Lives in Berlin, Germany, and London, United Kingdom  

Crossing, the first collaboration between Leslie Thornton and James Richards, examines the status of the image in today’s saturated visual environment. Created in response to Bruce Conner’s groundbreaking film CROSSROADS (1976), Crossing is a cryptic collage of imagery drawn from both Thornton and Richards’s archives of original footage. The work is the result of an intense back and forth during which the artists concurrently edited materials from their bases of New York and Berlin to create a shared audiovisual language. 

Alternating between kaleidoscopic grids of heavily manipulated imagery and sparse shots of traffic, figures, animals, and cityscapes, Crossing suggests primal connections between nature and technology and creates new and unexpected ways of understanding otherwise familiar images.

Screenings: 

Leslie Thornton (b. 1951) and James Richards (b. 1983), still from Crossing, 2016. High-definition video, color, sound; 19:10 min.

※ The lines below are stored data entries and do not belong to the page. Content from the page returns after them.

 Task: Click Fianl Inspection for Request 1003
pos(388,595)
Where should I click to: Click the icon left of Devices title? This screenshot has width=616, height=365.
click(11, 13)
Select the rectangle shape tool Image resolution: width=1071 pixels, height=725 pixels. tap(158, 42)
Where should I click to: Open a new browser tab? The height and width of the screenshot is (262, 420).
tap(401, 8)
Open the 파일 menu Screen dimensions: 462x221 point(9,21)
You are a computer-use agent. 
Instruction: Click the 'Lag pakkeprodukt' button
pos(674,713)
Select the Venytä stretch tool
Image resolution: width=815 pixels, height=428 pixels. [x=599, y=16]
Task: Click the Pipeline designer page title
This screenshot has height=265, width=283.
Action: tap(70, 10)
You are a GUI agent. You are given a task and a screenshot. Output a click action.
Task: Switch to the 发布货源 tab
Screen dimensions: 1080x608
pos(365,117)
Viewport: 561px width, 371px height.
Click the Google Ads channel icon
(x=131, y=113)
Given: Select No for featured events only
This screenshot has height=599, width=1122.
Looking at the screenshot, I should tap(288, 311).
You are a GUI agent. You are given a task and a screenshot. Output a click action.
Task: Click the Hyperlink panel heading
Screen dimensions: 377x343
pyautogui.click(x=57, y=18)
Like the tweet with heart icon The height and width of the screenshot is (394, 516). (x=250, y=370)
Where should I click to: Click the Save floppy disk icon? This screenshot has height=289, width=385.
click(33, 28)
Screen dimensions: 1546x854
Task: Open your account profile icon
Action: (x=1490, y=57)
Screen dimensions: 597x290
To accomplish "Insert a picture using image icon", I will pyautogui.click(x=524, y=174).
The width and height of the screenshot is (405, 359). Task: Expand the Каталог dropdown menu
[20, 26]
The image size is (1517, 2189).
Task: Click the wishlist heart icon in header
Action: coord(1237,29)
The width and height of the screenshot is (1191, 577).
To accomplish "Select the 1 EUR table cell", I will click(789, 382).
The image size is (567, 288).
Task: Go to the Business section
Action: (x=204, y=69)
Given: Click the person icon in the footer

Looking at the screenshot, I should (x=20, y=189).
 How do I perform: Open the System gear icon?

Courtesy the artists and Rodeo, London

Beatriz Santiago Muñoz

Born 1972 in San Juan, PR
Lives in San Juan, PR

Beatriz Santiago Muñoz examines postcolonial experiences in the Caribbean, considering how perceptions of authenticity and artifice have historically worked to inform identity. Filmed in Haiti, Marché Salomon (2015) reimagines the titular bustling local market as a cosmic system. Black Beach / Horse / Camp / The Dead / Forces (2016) entwines images from Vieques, Puerto Rico, which for sixty years was the site of a U.S. Navy training and bombing range. In both works Santiago Muñoz films people using improvisation, choreographed gestures, and reenactment to convey lived histories and symbolic alternatives to them. She rejects ethnography’s scientific origins and instead hints at truths beyond what is immediately visible. Santiago Muñoz’s most recent film, The Unspeakable Thing, focuses on the work of Jan Susler, a Chicago-based civil rights lawyer who has represented numerous Puerto Rican political prisoners.

Screenings:

Beatriz Santiago Muñoz (b. 1972), still from Marché Salomon, 2015. High-definition video, color, sound; 15:57 min. Courtesy the artist and Galería Agustina Ferreyra, San Juan

Basma Alsharif

Born 1983 in Kuwait City, Kuwait
Lives in Los Angeles, CA

In her sprawling, feature-length film Ouroboros, Basma Alsharif pays homage to the Gaza Strip in an allegorical narrative that posits the end of civilization is also its beginning and that hope can emerge from destruction. Evoking the symbol of the ouroboros, a serpent devouring its own tail, the film alludes to the cyclical nature of both life and history via the epic journey of the heartbroken protagonist, Diego Marcon. 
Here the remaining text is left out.